Weekly Digest – April 15, 2011

April 11, 2011

“Because in our popular culture the informational side of the computer is the side that is most familiar and most useful, it has the tendency to strengthen that side of our education system.  Now that’s good to strengthen it, but it’s also had the effect of pushing the balance over, away from the constructional side.”

Papert, S. (2004) Keynote address at the i3 1 to 1 Notebook Conference. Sydney, Australia. May 31 – June 2004. 45:45 into video.


April 12, 2011

“As long as schools confine the technology to simply improving what they are doing rather than really changing the system, nothing very significant will happen”

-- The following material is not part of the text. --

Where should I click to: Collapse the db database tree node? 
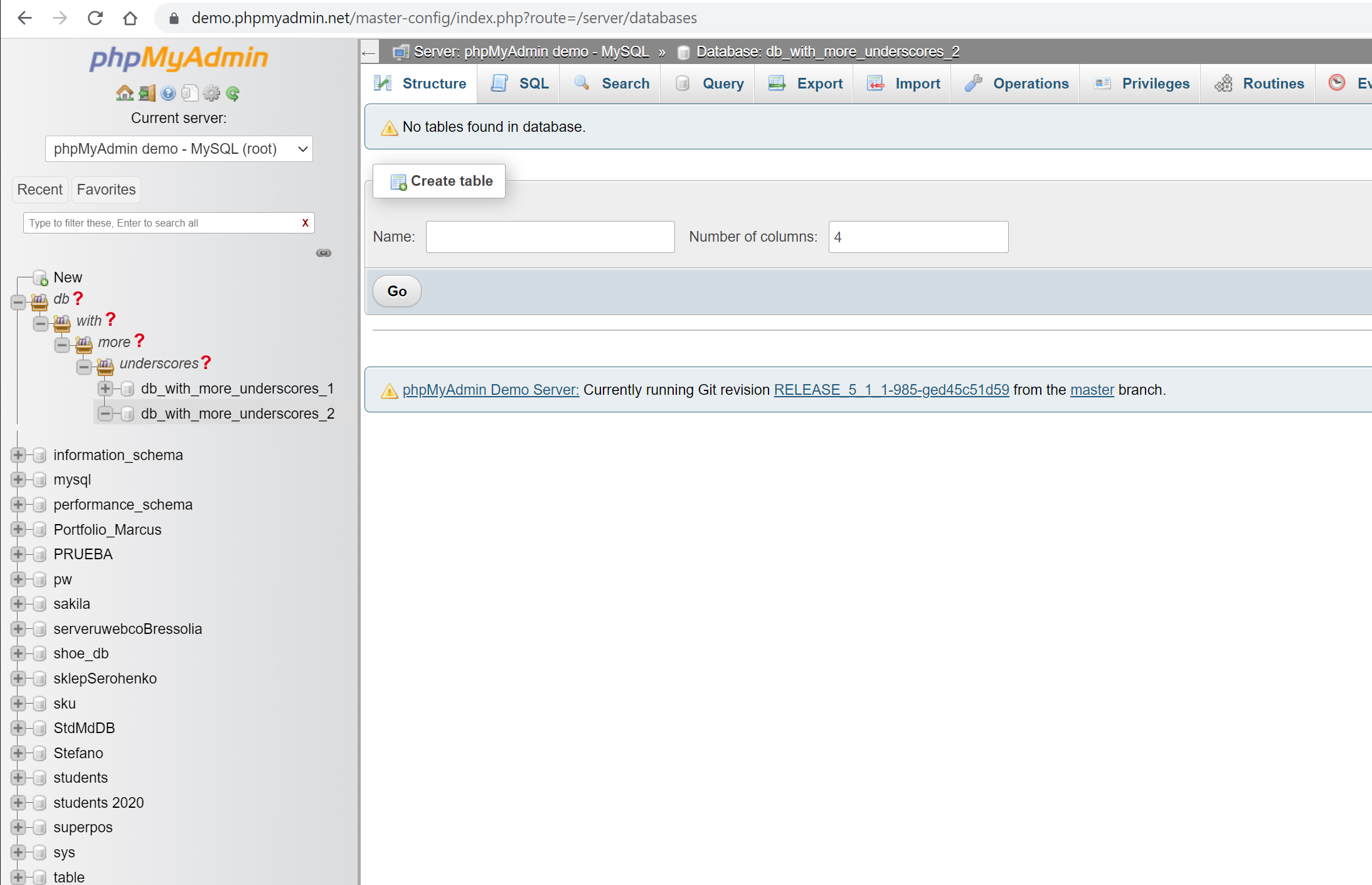click(18, 302)
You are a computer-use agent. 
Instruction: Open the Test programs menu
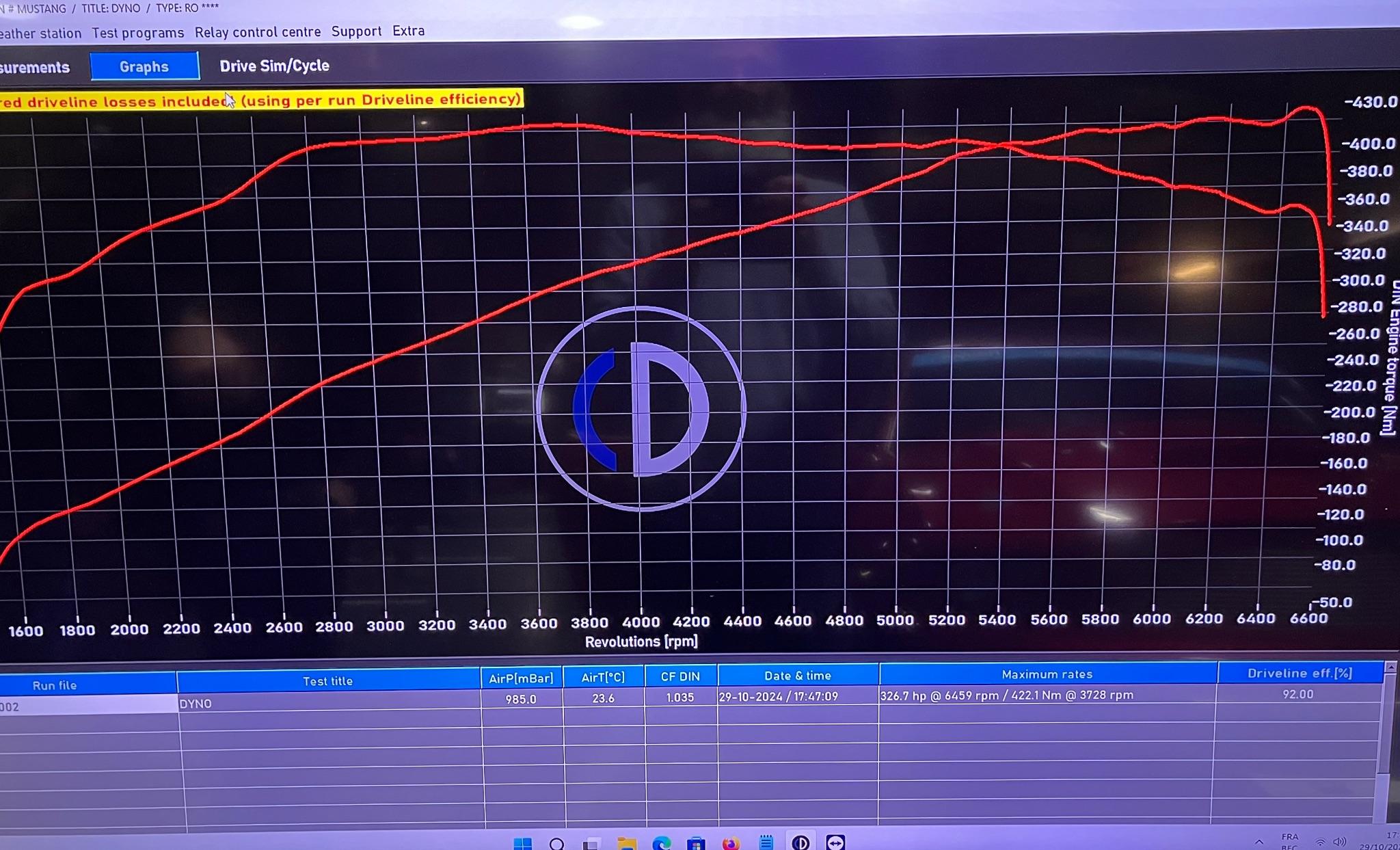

Papert, Seymour. (1998). “Technology in schools: to support the system or render it obsolete?” accessed (2004) at The Milken Family Foundation website.


April 13, 2011

“Just as pendulums, paints, clay, and so forth, can be “messed around with,” so can computers. Many people associate computers with a rigid style of work, but this need not be the case. Just as a pencil drawing reflects each artist’s individual intellectual style, so too does work on the computer.”

Papert, S. & Frantz, S. (1988). Computer as Material – Messing About with Time in The Teachers College Record. Spring 1988 (Volume 89, Number 3). NY.


April 14, 2011

“We don’t know how to make an alternative intellectual diet for children.  We do not have this experience, it is not what our researchers in education are trained to do, nor even our teachers. And this is something we need to put more resources into and this we need to see as a goal.”

Papert, S. (2004) Keynote address at the i3 1 to 1 Notebook Conference. Sydney, Australia. May 31 – June 2004. 18:23 into video.